> **What the exercise asks**
Repeat each line of the data below exactly, but skip the pictures.

#### Data provided ####

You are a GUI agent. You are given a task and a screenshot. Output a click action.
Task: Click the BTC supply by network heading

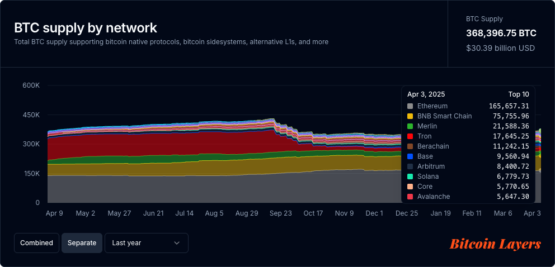(86, 28)
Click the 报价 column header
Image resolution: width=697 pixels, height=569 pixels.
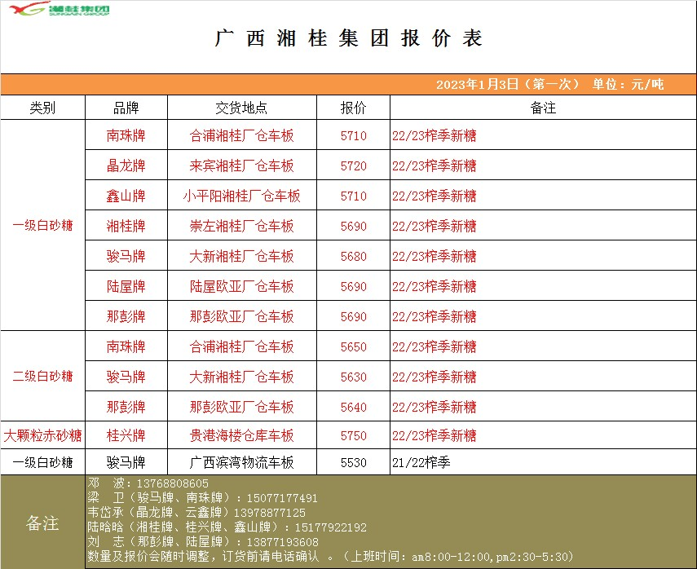(x=353, y=108)

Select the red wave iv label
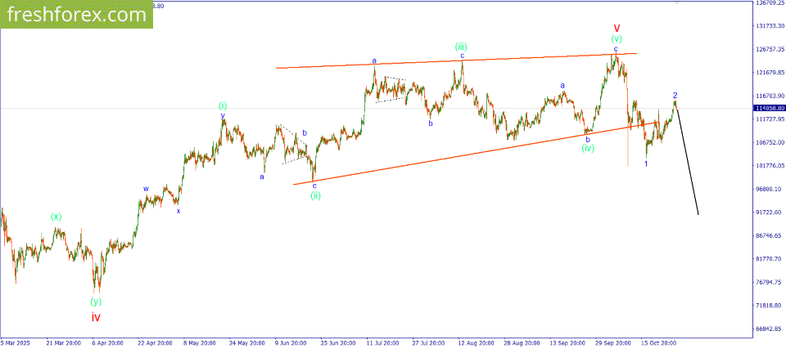click(96, 316)
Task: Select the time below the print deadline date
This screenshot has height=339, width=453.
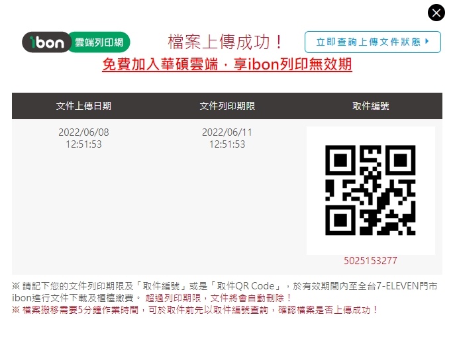Action: coord(227,144)
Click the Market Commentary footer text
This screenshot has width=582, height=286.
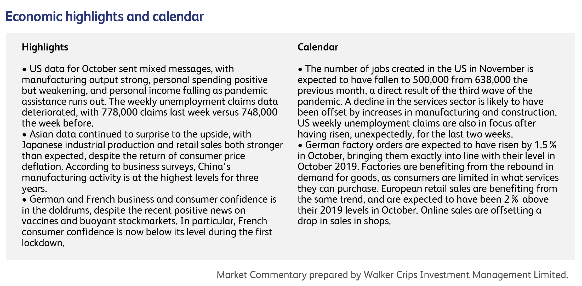click(261, 275)
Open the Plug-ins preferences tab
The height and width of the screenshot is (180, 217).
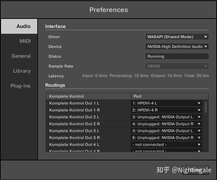20,86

####

> **Output for this task**
You are a GUI agent. You are given a task and a screenshot. Output a click action.
Task: Click the BTC supply by network heading

(86, 28)
Click the 报价 column header
Image resolution: width=697 pixels, height=569 pixels.
(x=353, y=108)

Select the red wave iv label
click(96, 316)
Task: Select the time below the print deadline date
This screenshot has height=339, width=453.
Action: coord(227,144)
Click the Market Commentary footer text
This screenshot has width=582, height=286.
click(261, 275)
Open the Plug-ins preferences tab
The height and width of the screenshot is (180, 217).
20,86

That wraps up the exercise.